Oriental Dancing and Waterfalls in 3D

The next big step in the story took place across the other side of the Atlantic, in New York to be exact. Here, in 1915, William E Waddell and Edwin S Porter showed 3D movies to an audience in the Astor Theatre. They used a red green anaglyph system to show a bewildering variety of images such as Niagara Falls, oriental dancing scenes and action from the countryside. No workable movie theatre system came out of this either but my big red and green glasses were getting closer to becoming a reality all the time.

If we fast forward to 1922 we can find the very first 3D movie which the audience paid to see. This happened in the Ambassador Hotel Theatre in Los Angeles and the film was the excitingly titled The Power of Love. Red green anaglyph glasses were used by the members of the public and the dual strip projection method was used. No one now really knows what the film was about or whether it was a success, as no trace of it exists now.

That same year of 1922 saw a number of other attempts to get the 3D film industry onto the next level, and perhaps we should look on it as the most important year in the early history of this film method.

There then followed a lull in the industry until around the mid 1930s. Whether producers had lost interest or they simply couldn’t see a way to make it work isn’t known. However, France and Germany took up the baton in the mid to late 1930s before MGM brought out the short film called Third Dimensional Murder in 1941.

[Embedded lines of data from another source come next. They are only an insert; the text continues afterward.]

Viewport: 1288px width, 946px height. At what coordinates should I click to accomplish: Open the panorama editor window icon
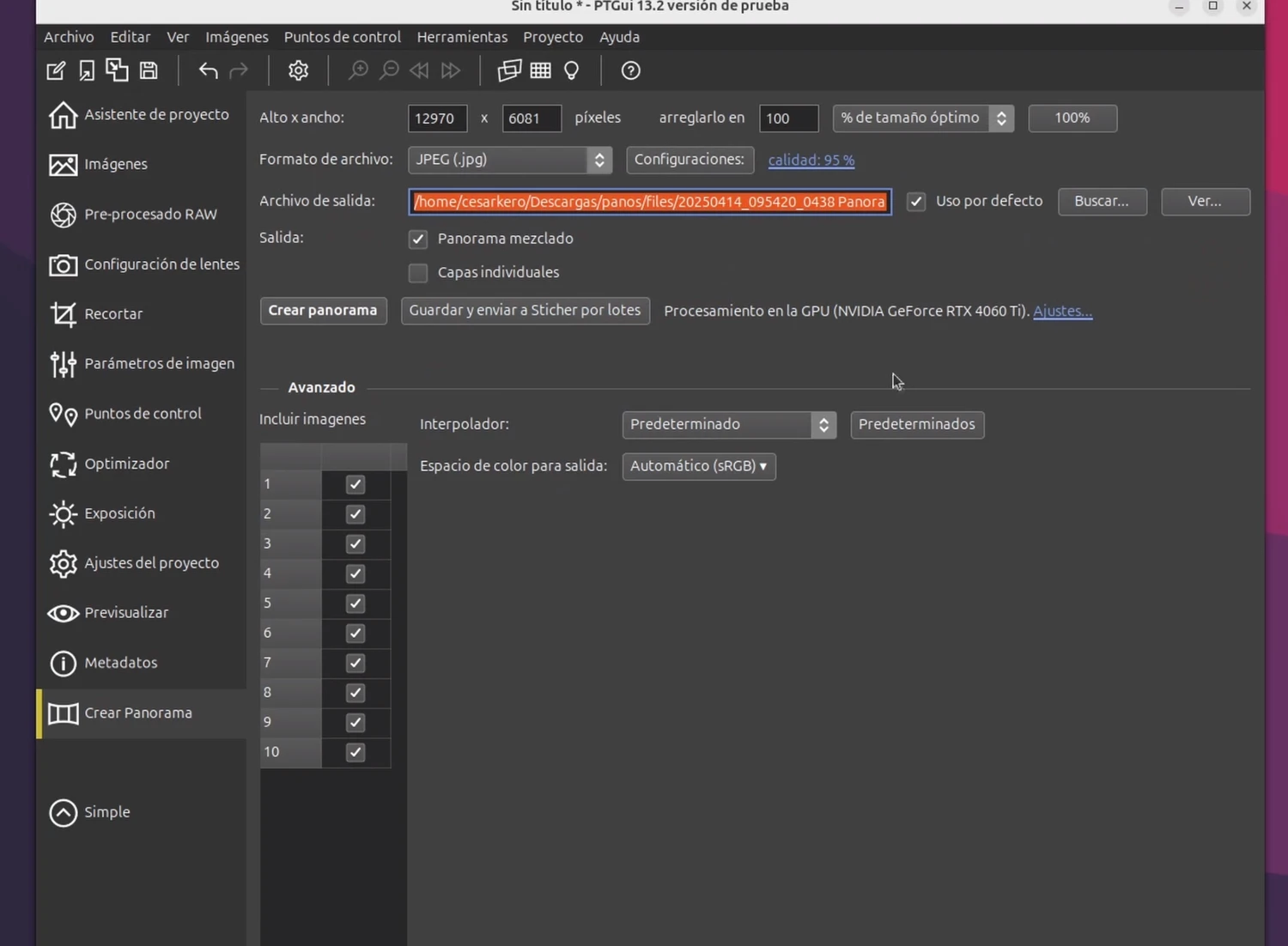(509, 70)
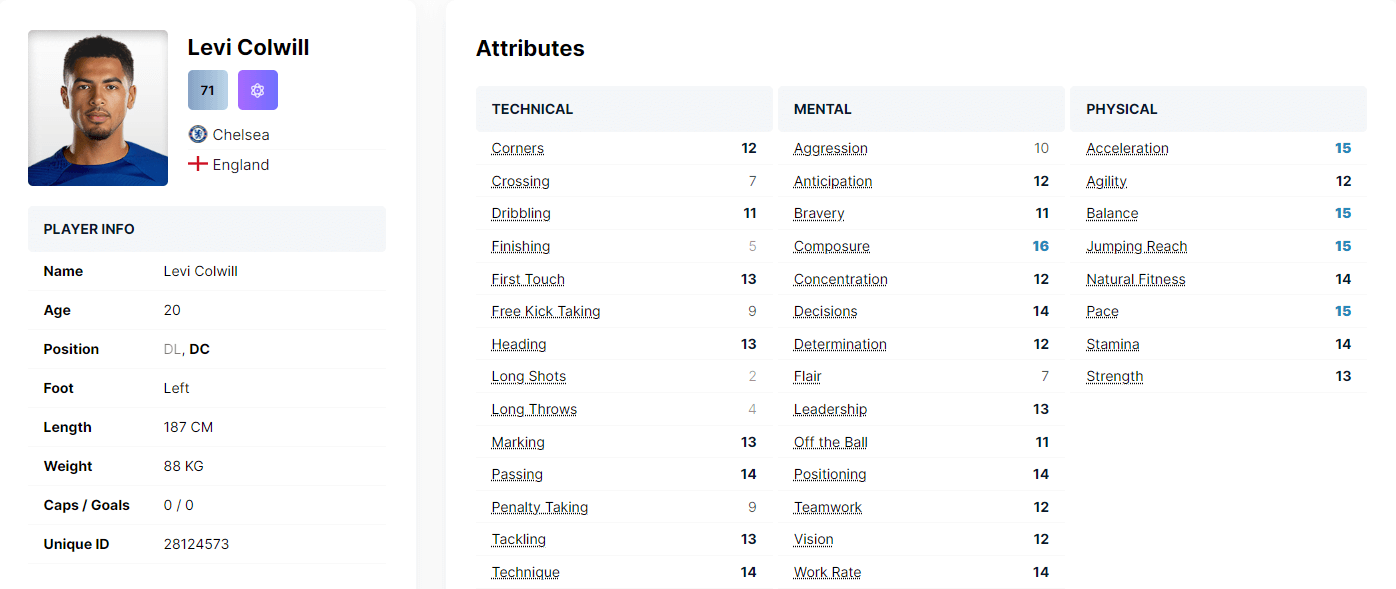Click the Acceleration attribute label
Viewport: 1396px width, 589px height.
pyautogui.click(x=1127, y=148)
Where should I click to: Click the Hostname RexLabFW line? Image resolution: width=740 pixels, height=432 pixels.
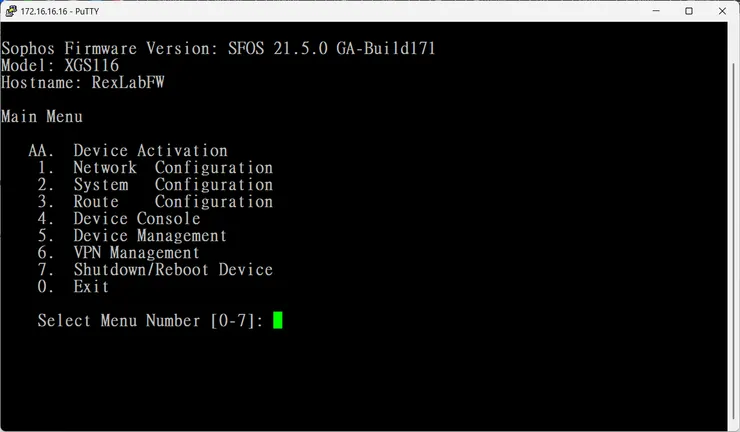click(x=83, y=82)
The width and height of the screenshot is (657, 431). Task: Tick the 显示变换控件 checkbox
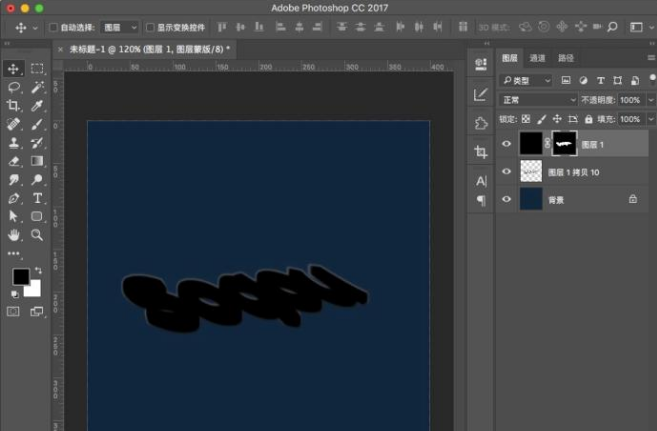(150, 28)
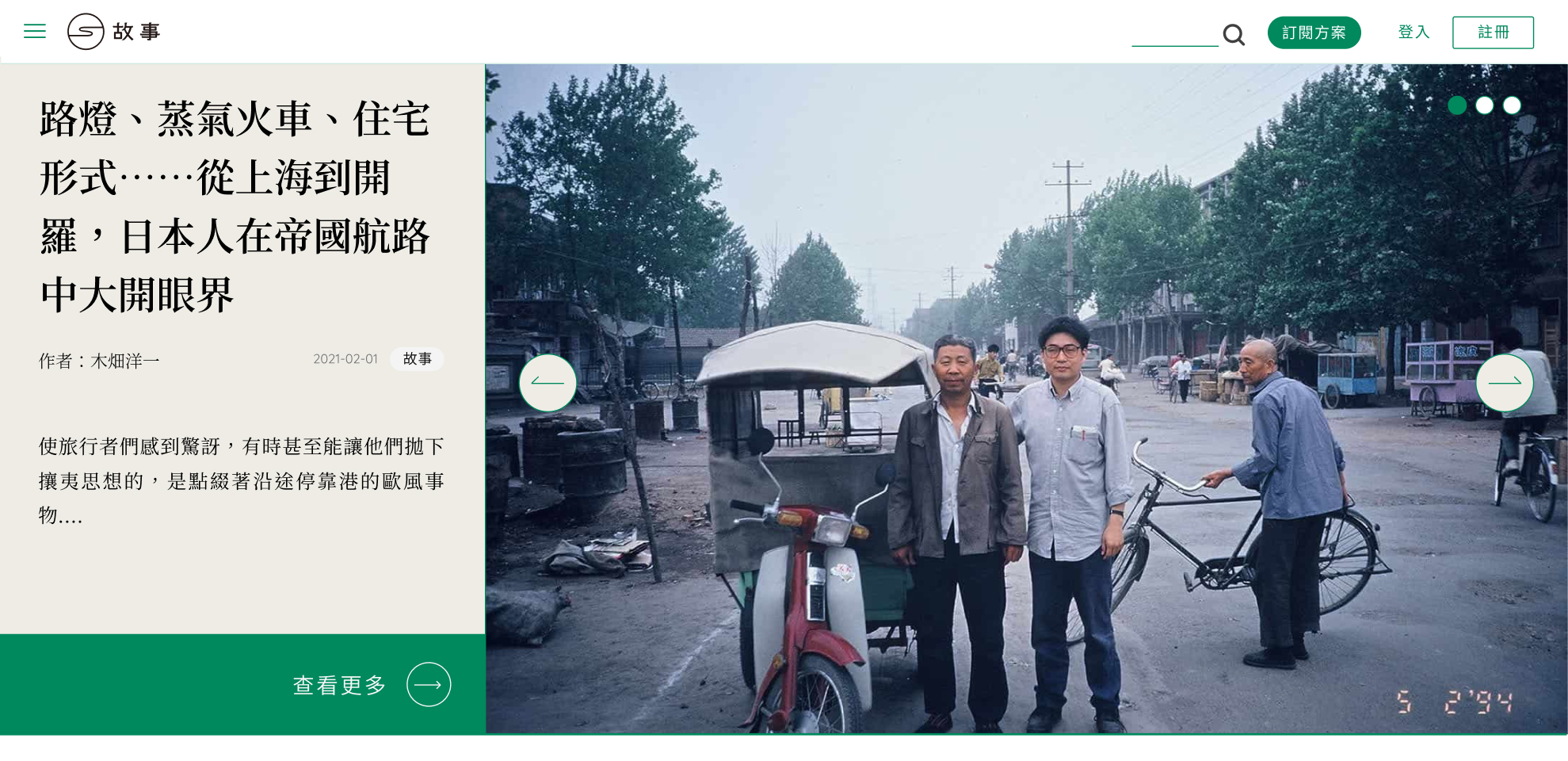Viewport: 1568px width, 761px height.
Task: Click the 登入 login link
Action: [x=1413, y=33]
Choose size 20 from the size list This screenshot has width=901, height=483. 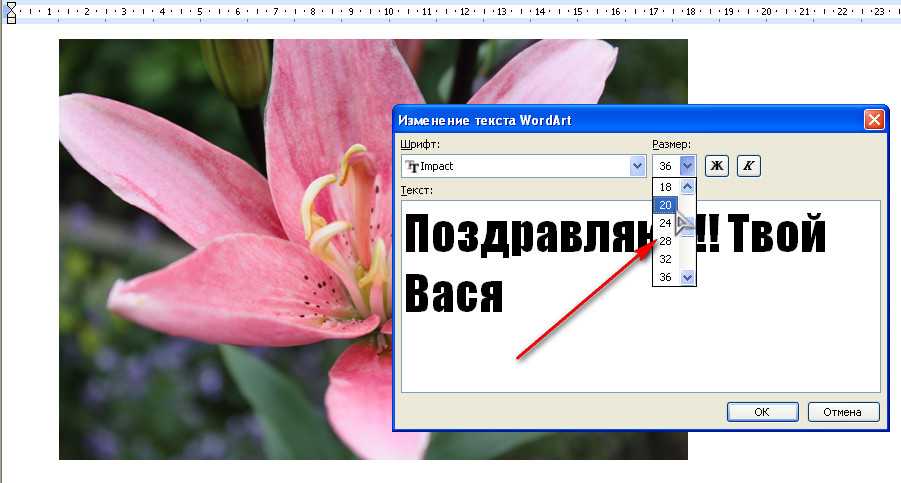tap(665, 204)
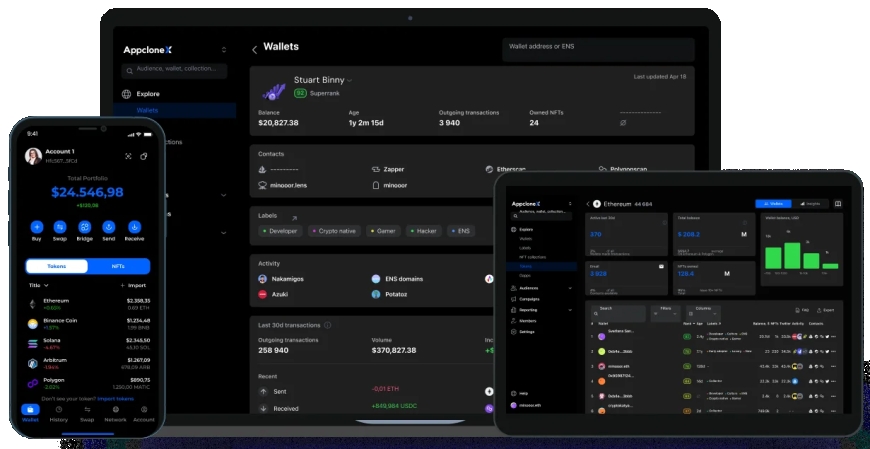Viewport: 870px width, 449px height.
Task: Click the Explore globe icon in sidebar
Action: [x=127, y=94]
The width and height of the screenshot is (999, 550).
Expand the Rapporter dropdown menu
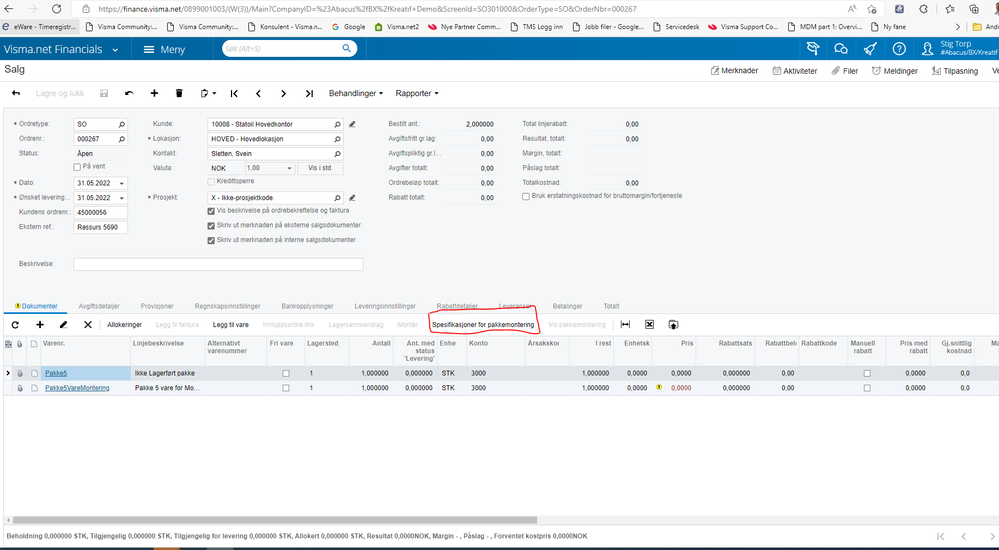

All of the films shot during these years were done using different techniques, as studios experimented with a variety of ideas. To see the era which is generally considered as the high point of the industry we need to skip forward to the 1950s. The world saw the first colour 3D movie in 1952 (Bwana Devil) and a number of other important movies came out around this time. My glasses were still a couple of decades away but the revolution was well under way.